Miscellaneous questions...

Alan Lovejoy squeak-dev.sourcery at forum-mail.net
Fri Sep 9 05:03:26 UTC 2005


Tim Phoenix>"Nope. But unless I have a reason to hide them, I have accessors
for all instance variables, as a rule."

Blake>"Not a strong believer in encapsulation?<s>"

I'm with you, Blake.  I only add accessors and/or mutators when I have a
demonstrated need for them.  And I don't automatically add a mutator for
each acessor (or vice versa,) either.

In Smalltalk, there is no justification for "**always** using an
accessor/mutator method."  There are architectural and design reasons for
doing that in particular cases, just as there are architectural and design
reasons for not doing that in other cases.  One size does not fit all.

An accessor method must be justified by one of two requirements: 1) The
value of the instance variable needs to be provided as a part of the
object's API, or 2) the value must be lazily initialized or recomputed.
Otherwise, an accessor is not only unnecessary, it violates the information
hiding principle.

A mutator method must be justified by one of two requirements: 1) The value
of the instance variable must be settable as part of the object's public
API, or 2) there is an invariant that must be maintained whenever the value
of the instance variable is changed (e.g., a change event must be
propagated, the value of another instance variable must be recomputed, etc.)
Otherwise, a mutator is not only unnecessary, it violates encapuslation.

Re: Global Symbols

Blake>[Using global symbols] "Could make for some REALLY obscure bugs under
some unlikely situations...."

Such as? Symbols aren't mutable.

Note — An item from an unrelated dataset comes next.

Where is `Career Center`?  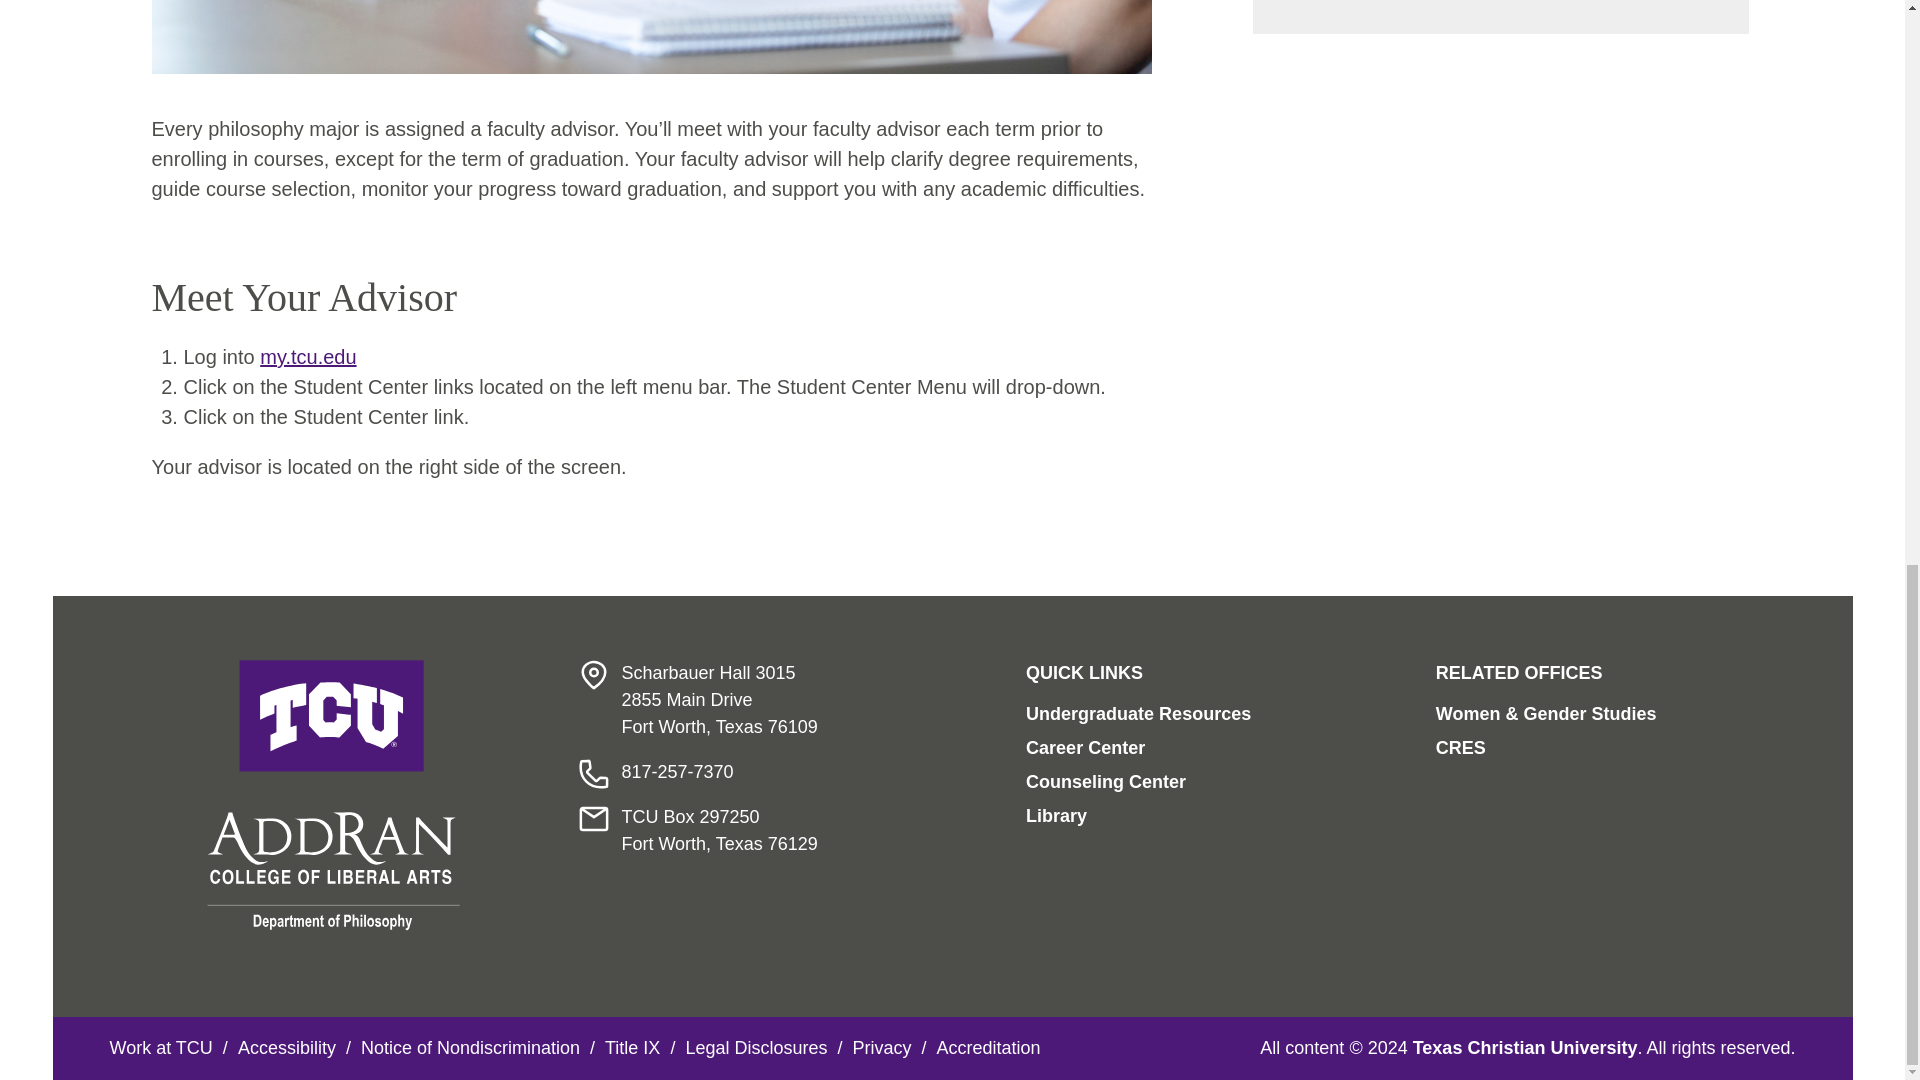
Career Center is located at coordinates (1084, 748).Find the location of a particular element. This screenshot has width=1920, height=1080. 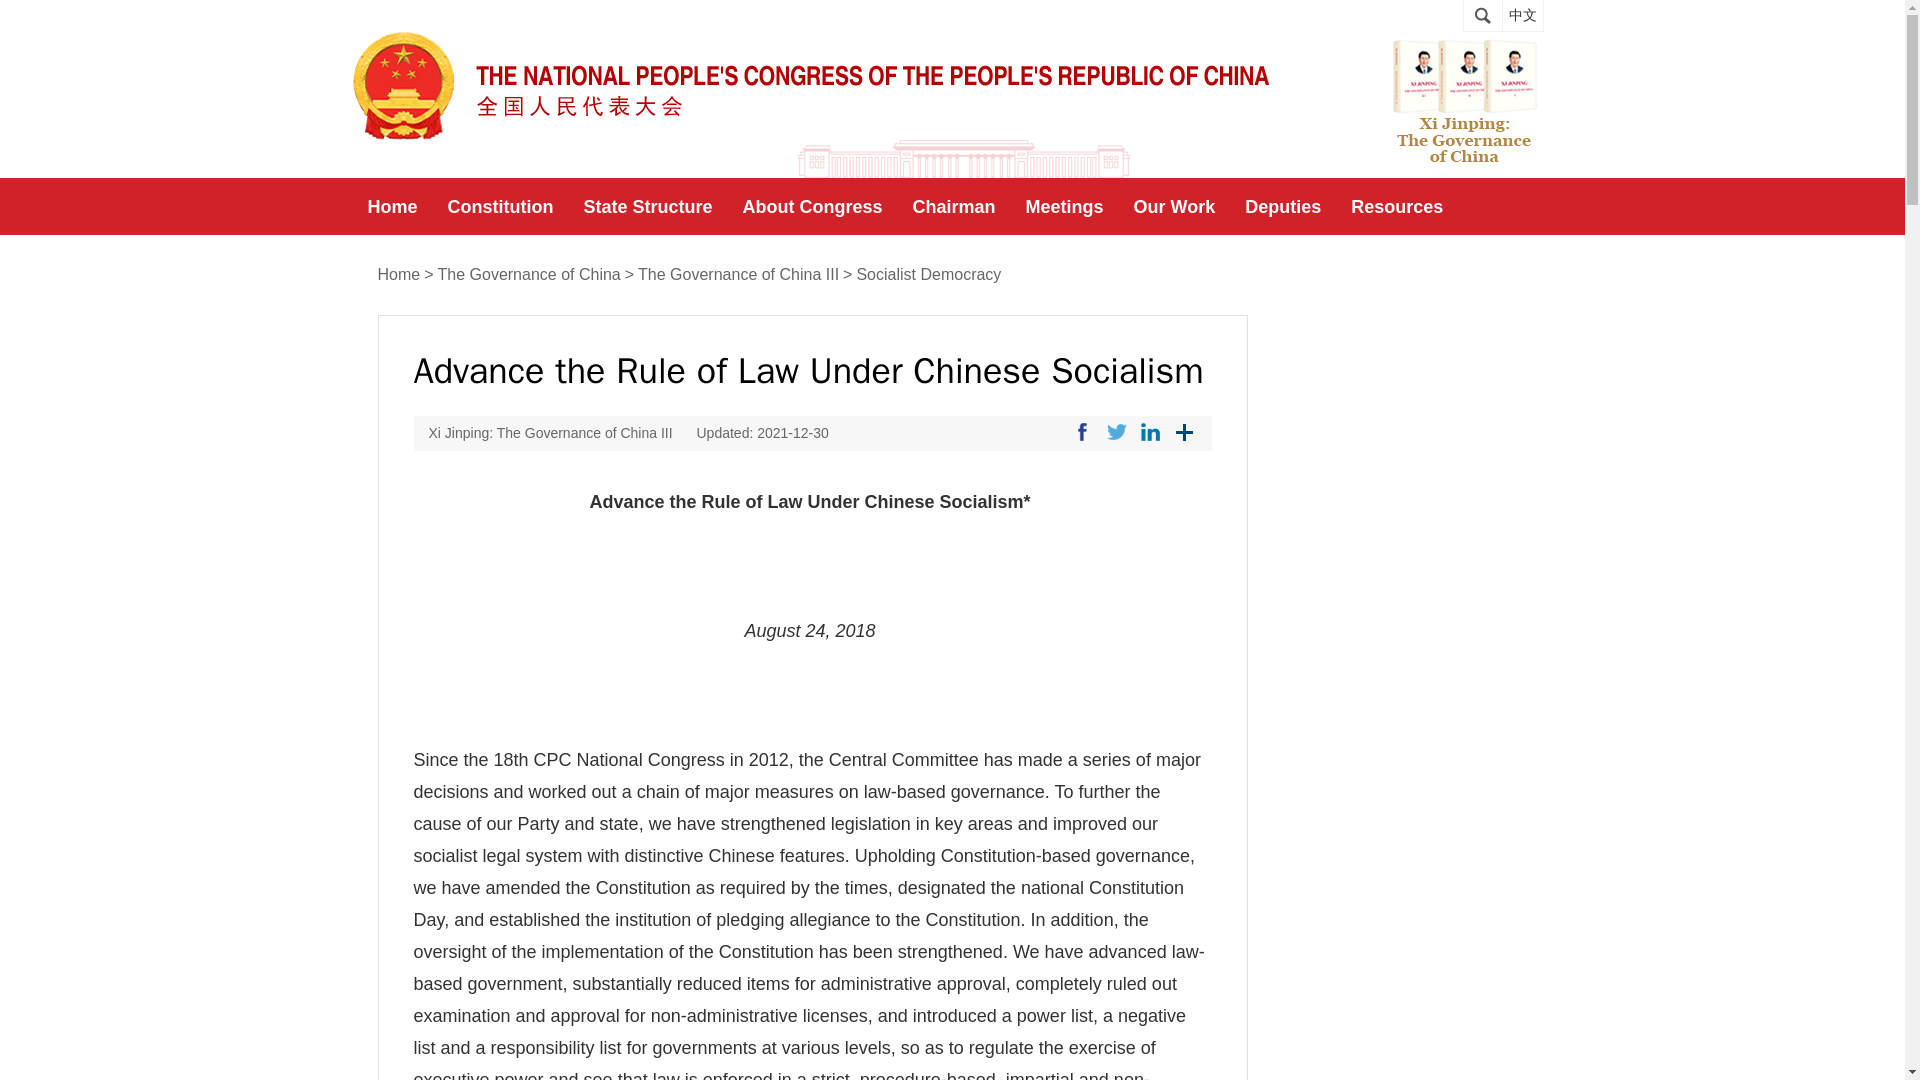

Meetings is located at coordinates (1065, 207).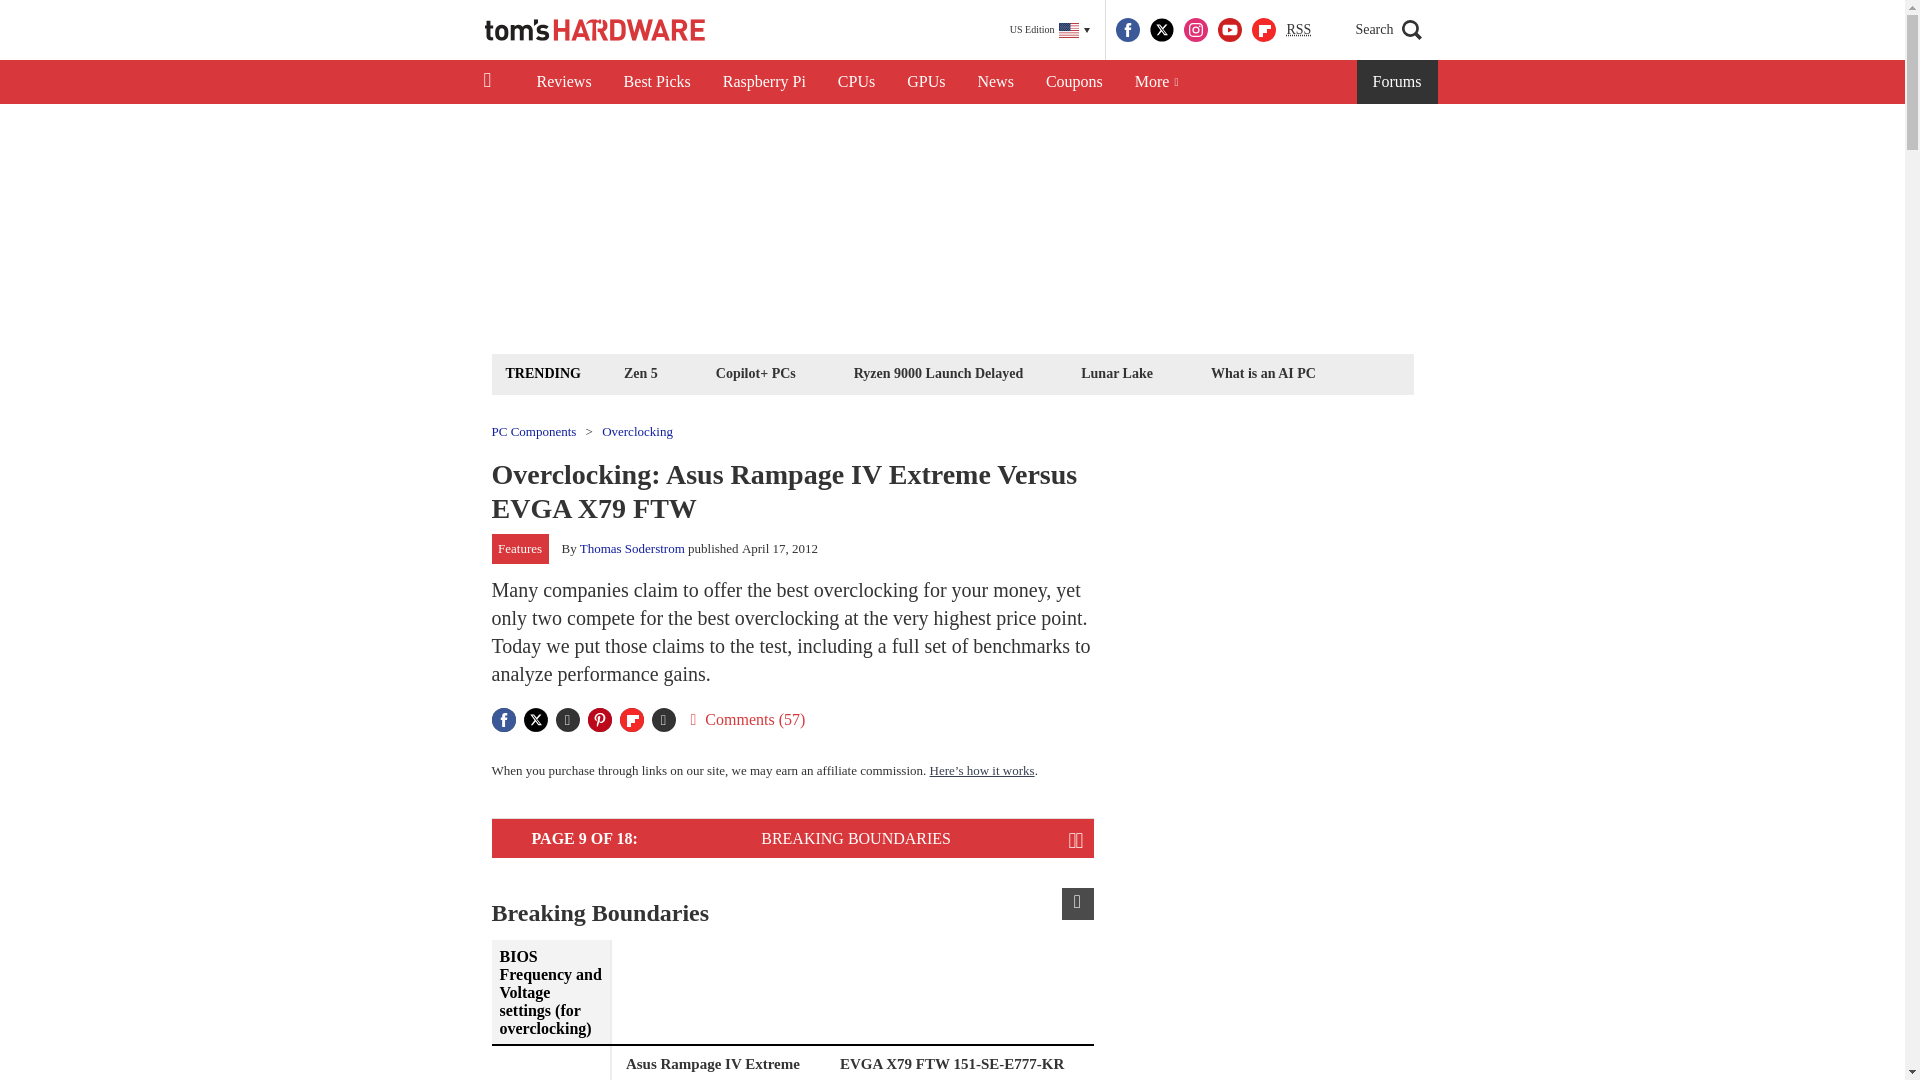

And they're flyweights.  Other than that,
they are subject to all the same misuses as would apply to String instances,
aren't they? (Your original question did suggest using Strings as the
alternative.)

Blake>"A deck of cards IS an ordered collection of cards."

Except when it's a SortedCollection of cards.  Or an Array of cards. Or a
linked list of cards. Or... I think you get the point.

Also, it's not necessarily the case that all the operations in the API of
Collection should be supported by a deck of cards. More importantly, the
level of abstraction and the semantics are both different.  For one thing, a
deck of cards should not contain numbers, Strings nor Timestamps. For
another, there is both a semantic and a behavioral distinction between the
object that represents the state of a particular deck of cards at a
particular moment in a particular game and one that defines the complete set
of cards with which the game is played.